--- Stored data Enclosed Below ---

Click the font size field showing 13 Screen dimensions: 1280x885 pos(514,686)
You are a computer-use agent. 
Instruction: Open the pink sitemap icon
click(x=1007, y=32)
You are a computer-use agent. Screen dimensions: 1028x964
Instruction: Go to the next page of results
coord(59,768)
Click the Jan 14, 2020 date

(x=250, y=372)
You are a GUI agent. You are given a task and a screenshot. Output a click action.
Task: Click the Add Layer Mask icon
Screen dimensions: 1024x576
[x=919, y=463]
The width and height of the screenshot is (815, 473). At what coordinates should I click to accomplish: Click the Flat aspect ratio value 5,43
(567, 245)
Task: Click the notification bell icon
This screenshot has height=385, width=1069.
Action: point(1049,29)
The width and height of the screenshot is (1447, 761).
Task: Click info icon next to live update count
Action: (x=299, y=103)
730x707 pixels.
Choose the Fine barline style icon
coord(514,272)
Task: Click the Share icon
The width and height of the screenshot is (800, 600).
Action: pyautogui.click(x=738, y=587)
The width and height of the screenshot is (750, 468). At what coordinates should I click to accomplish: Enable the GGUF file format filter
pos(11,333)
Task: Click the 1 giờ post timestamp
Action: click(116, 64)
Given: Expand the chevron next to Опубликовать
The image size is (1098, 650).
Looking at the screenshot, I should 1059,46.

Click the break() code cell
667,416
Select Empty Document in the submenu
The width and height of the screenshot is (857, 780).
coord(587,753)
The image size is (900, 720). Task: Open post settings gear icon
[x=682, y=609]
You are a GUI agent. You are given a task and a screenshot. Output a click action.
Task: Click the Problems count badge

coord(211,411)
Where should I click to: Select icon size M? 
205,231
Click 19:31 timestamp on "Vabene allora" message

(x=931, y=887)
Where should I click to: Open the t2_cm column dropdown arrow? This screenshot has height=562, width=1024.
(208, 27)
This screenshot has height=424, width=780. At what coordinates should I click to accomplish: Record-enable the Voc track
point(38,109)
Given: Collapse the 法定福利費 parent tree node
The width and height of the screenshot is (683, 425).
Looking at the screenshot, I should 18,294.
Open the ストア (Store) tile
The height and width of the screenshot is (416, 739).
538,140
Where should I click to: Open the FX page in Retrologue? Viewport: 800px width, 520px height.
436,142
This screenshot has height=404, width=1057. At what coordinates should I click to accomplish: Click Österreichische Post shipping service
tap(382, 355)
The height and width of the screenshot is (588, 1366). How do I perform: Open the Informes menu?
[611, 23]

--- End of Enclosed Stored data ---

■ **Required work**: Return every record above. Copy each one exactly.

■ **Task output**:
Click the font size field showing 13 Screen dimensions: 1280x885 pos(514,686)
You are a computer-use agent. 
Instruction: Open the pink sitemap icon
click(x=1007, y=32)
You are a computer-use agent. Screen dimensions: 1028x964
Instruction: Go to the next page of results
coord(59,768)
Click the Jan 14, 2020 date

(x=250, y=372)
You are a GUI agent. You are given a task and a screenshot. Output a click action.
Task: Click the Add Layer Mask icon
Screen dimensions: 1024x576
[x=919, y=463]
The width and height of the screenshot is (815, 473). At what coordinates should I click to accomplish: Click the Flat aspect ratio value 5,43
(567, 245)
Task: Click the notification bell icon
This screenshot has height=385, width=1069.
Action: point(1049,29)
The width and height of the screenshot is (1447, 761).
Task: Click info icon next to live update count
Action: (x=299, y=103)
730x707 pixels.
Choose the Fine barline style icon
coord(514,272)
Task: Click the Share icon
The width and height of the screenshot is (800, 600).
Action: pyautogui.click(x=738, y=587)
The width and height of the screenshot is (750, 468). At what coordinates should I click to accomplish: Enable the GGUF file format filter
pos(11,333)
Task: Click the 1 giờ post timestamp
Action: click(116, 64)
Given: Expand the chevron next to Опубликовать
The image size is (1098, 650).
Looking at the screenshot, I should 1059,46.

Click the break() code cell
667,416
Select Empty Document in the submenu
The width and height of the screenshot is (857, 780).
coord(587,753)
The image size is (900, 720). Task: Open post settings gear icon
[x=682, y=609]
You are a GUI agent. You are given a task and a screenshot. Output a click action.
Task: Click the Problems count badge

coord(211,411)
Where should I click to: Select icon size M? 
205,231
Click 19:31 timestamp on "Vabene allora" message

(x=931, y=887)
Where should I click to: Open the t2_cm column dropdown arrow? This screenshot has height=562, width=1024.
(208, 27)
This screenshot has height=424, width=780. At what coordinates should I click to accomplish: Record-enable the Voc track
point(38,109)
Given: Collapse the 法定福利費 parent tree node
The width and height of the screenshot is (683, 425).
Looking at the screenshot, I should 18,294.
Open the ストア (Store) tile
The height and width of the screenshot is (416, 739).
538,140
Where should I click to: Open the FX page in Retrologue? Viewport: 800px width, 520px height.
436,142
This screenshot has height=404, width=1057. At what coordinates should I click to accomplish: Click Österreichische Post shipping service
tap(382, 355)
The height and width of the screenshot is (588, 1366). How do I perform: Open the Informes menu?
[611, 23]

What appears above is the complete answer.